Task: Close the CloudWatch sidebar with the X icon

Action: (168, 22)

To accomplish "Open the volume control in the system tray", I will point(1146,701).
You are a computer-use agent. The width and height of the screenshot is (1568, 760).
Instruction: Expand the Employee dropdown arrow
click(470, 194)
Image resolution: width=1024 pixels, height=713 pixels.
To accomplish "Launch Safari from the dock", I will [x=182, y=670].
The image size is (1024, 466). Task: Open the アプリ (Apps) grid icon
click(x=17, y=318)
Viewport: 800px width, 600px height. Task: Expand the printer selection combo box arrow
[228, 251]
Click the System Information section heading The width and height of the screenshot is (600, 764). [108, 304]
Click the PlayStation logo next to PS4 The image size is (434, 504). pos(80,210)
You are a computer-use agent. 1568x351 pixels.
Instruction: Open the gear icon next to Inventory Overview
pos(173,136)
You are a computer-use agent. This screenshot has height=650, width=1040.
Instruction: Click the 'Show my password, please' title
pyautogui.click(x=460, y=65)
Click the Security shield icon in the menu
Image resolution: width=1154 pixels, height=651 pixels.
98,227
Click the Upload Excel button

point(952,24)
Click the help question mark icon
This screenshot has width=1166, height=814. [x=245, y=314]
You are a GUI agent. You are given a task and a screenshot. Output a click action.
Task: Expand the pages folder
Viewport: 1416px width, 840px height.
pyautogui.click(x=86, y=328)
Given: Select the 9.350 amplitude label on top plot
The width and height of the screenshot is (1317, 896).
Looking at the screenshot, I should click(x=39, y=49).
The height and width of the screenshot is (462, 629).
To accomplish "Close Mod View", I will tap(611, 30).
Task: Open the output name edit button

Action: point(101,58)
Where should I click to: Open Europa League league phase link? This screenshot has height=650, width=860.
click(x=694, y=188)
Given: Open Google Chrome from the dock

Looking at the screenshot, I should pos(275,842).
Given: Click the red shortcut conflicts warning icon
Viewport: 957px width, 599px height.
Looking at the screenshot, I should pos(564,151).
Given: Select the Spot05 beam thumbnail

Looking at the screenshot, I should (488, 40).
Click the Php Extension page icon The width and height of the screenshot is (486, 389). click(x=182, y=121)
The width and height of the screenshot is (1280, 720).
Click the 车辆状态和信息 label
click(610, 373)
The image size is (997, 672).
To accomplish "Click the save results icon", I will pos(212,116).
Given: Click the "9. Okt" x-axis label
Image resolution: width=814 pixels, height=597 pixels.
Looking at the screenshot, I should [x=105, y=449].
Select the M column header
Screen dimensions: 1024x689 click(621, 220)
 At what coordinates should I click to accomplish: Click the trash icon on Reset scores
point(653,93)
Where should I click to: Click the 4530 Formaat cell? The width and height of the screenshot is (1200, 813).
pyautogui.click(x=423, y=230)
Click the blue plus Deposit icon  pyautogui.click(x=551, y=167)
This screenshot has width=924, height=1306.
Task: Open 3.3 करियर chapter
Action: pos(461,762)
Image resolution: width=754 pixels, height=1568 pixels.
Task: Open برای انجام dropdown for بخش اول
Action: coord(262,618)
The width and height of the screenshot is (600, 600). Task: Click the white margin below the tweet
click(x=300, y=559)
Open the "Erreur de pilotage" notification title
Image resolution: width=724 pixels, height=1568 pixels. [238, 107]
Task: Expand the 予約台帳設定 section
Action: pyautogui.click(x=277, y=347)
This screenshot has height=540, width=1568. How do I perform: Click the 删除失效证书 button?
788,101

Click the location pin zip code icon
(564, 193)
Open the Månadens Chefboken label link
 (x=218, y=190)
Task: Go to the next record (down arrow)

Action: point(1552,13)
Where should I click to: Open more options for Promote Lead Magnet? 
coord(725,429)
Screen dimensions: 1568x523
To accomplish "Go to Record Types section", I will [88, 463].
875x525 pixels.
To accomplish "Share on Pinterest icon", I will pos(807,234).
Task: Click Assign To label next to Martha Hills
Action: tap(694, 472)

* * *

> _YOUR TASK_
The output should match the records above exactly, entry for entry.

> _SOLUTION_
Task: Close the CloudWatch sidebar with the X icon

Action: (168, 22)

To accomplish "Open the volume control in the system tray", I will point(1146,701).
You are a computer-use agent. The width and height of the screenshot is (1568, 760).
Instruction: Expand the Employee dropdown arrow
click(470, 194)
Image resolution: width=1024 pixels, height=713 pixels.
To accomplish "Launch Safari from the dock", I will [x=182, y=670].
The image size is (1024, 466). Task: Open the アプリ (Apps) grid icon
click(x=17, y=318)
Viewport: 800px width, 600px height. Task: Expand the printer selection combo box arrow
[228, 251]
Click the System Information section heading The width and height of the screenshot is (600, 764). [108, 304]
Click the PlayStation logo next to PS4 The image size is (434, 504). pos(80,210)
You are a computer-use agent. 1568x351 pixels.
Instruction: Open the gear icon next to Inventory Overview
pos(173,136)
You are a computer-use agent. This screenshot has height=650, width=1040.
Instruction: Click the 'Show my password, please' title
pyautogui.click(x=460, y=65)
Click the Security shield icon in the menu
Image resolution: width=1154 pixels, height=651 pixels.
98,227
Click the Upload Excel button

point(952,24)
Click the help question mark icon
This screenshot has width=1166, height=814. [x=245, y=314]
You are a GUI agent. You are given a task and a screenshot. Output a click action.
Task: Expand the pages folder
Viewport: 1416px width, 840px height.
pyautogui.click(x=86, y=328)
Given: Select the 9.350 amplitude label on top plot
The width and height of the screenshot is (1317, 896).
Looking at the screenshot, I should click(x=39, y=49).
The height and width of the screenshot is (462, 629).
To accomplish "Close Mod View", I will tap(611, 30).
Task: Open the output name edit button

Action: point(101,58)
Where should I click to: Open Europa League league phase link? This screenshot has height=650, width=860.
click(x=694, y=188)
Given: Open Google Chrome from the dock

Looking at the screenshot, I should pos(275,842).
Given: Click the red shortcut conflicts warning icon
Viewport: 957px width, 599px height.
Looking at the screenshot, I should pos(564,151).
Given: Select the Spot05 beam thumbnail

Looking at the screenshot, I should (488, 40).
Click the Php Extension page icon The width and height of the screenshot is (486, 389). click(x=182, y=121)
The width and height of the screenshot is (1280, 720).
Click the 车辆状态和信息 label
click(610, 373)
The image size is (997, 672).
To accomplish "Click the save results icon", I will pos(212,116).
Given: Click the "9. Okt" x-axis label
Image resolution: width=814 pixels, height=597 pixels.
Looking at the screenshot, I should [x=105, y=449].
Select the M column header
Screen dimensions: 1024x689 click(621, 220)
 At what coordinates should I click to accomplish: Click the trash icon on Reset scores
point(653,93)
Where should I click to: Click the 4530 Formaat cell? The width and height of the screenshot is (1200, 813).
pyautogui.click(x=423, y=230)
Click the blue plus Deposit icon  pyautogui.click(x=551, y=167)
This screenshot has width=924, height=1306.
Task: Open 3.3 करियर chapter
Action: pos(461,762)
Image resolution: width=754 pixels, height=1568 pixels.
Task: Open برای انجام dropdown for بخش اول
Action: coord(262,618)
The width and height of the screenshot is (600, 600). Task: Click the white margin below the tweet
click(x=300, y=559)
Open the "Erreur de pilotage" notification title
Image resolution: width=724 pixels, height=1568 pixels. [238, 107]
Task: Expand the 予約台帳設定 section
Action: pyautogui.click(x=277, y=347)
This screenshot has height=540, width=1568. How do I perform: Click the 删除失效证书 button?
788,101

Click the location pin zip code icon
(564, 193)
Open the Månadens Chefboken label link
 (x=218, y=190)
Task: Go to the next record (down arrow)

Action: point(1552,13)
Where should I click to: Open more options for Promote Lead Magnet? 
coord(725,429)
Screen dimensions: 1568x523
To accomplish "Go to Record Types section", I will [88, 463].
875x525 pixels.
To accomplish "Share on Pinterest icon", I will pos(807,234).
Task: Click Assign To label next to Martha Hills
Action: tap(694, 472)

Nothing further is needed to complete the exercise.